Der Verwaltungsrat stimmte dem Präsidiumsbeschluss zur Bildung eines Gemeinsamen Fachausschusses "Teilhabe am Arbeitsleben" (GFTA) einschließlich dessen Konzeption zu.

Schon seit Jahren fordert der Verbandstag des DBSV, dass das Engagement im Bereich der beruflichen Interessenvertretung zunehmen muss,

Im Punkt "Verbandskommunikation" wurde unter anderem das weitere Vorgehen in der Kampagne zu Elektromobilität und geräuschlosen Fahrzeugen erörtert.
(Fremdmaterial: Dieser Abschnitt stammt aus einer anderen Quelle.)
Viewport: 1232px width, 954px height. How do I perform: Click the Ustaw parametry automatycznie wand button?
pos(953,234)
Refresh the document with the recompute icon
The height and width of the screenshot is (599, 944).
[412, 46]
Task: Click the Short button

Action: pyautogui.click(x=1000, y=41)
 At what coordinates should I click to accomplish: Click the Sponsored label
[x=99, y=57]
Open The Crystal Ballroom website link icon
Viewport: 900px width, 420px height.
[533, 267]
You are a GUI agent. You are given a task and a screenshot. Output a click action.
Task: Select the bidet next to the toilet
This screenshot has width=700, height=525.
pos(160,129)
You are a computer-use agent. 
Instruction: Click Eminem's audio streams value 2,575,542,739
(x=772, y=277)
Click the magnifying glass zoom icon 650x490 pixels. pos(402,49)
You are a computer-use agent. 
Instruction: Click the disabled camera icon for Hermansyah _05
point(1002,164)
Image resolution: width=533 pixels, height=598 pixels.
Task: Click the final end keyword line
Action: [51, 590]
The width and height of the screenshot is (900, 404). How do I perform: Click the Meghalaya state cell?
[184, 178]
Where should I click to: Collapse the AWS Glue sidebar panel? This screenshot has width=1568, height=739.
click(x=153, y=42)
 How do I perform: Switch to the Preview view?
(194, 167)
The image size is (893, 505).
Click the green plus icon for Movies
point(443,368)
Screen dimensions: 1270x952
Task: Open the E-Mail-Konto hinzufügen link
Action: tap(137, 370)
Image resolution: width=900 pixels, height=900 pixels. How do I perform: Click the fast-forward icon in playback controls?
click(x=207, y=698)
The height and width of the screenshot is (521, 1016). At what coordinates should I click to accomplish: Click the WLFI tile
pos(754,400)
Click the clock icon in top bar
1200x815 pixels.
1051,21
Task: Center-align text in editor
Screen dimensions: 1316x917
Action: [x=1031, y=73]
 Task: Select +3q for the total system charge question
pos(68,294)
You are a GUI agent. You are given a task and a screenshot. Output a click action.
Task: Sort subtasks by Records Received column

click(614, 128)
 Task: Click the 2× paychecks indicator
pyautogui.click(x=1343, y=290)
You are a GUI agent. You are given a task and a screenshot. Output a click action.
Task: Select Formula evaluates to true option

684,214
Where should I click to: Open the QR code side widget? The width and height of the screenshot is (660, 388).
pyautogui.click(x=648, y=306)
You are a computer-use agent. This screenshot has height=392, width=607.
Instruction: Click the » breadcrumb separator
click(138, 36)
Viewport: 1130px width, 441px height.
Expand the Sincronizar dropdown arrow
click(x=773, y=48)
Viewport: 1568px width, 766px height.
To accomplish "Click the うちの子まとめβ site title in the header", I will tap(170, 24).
Es wird bis zur Woche des Sehens bundesweite und regionale Aktionen gehen, da auch hier die Sicherheit großer Bevölkerungsgruppen betroffen ist. Die Vorbereitung des Louis Braille Festivals ist nun fast abgeschlossen.

Im Gremium wurde berichtet, dass mittlerweile 14 Landesvereine Träger von Beratungsstellen der ergänzenden Unabhängigen Teilhabeberatung mit ca. 50 Beschäftigten sind. Weiter wurde bekannt gegeben, dass der Lippische Blinden- und Sehbehindertenverein seine Selbsthilfetätigkeit eingestellt hat und nur noch Träger einer sozialen Einrichtung ist. Die bisherigen Mitglieder werden vom Blinden- und Sehbehindertenverein Westfalen übernommen. Damit gehören dem DBSV nur noch 19 Landesvereine an.

Der Verwaltungsrat bestätigte den Beschluss des Präsidiums zur Verleihung der DBSV-Ehrenmedaille an Herrn Jürgen Nagel, stellvertretender Direktor der Blindenstudienanstalt Marburg, der in Pension geht.

Die Herbsttagung des Verwaltungsrates findet in Rostock statt.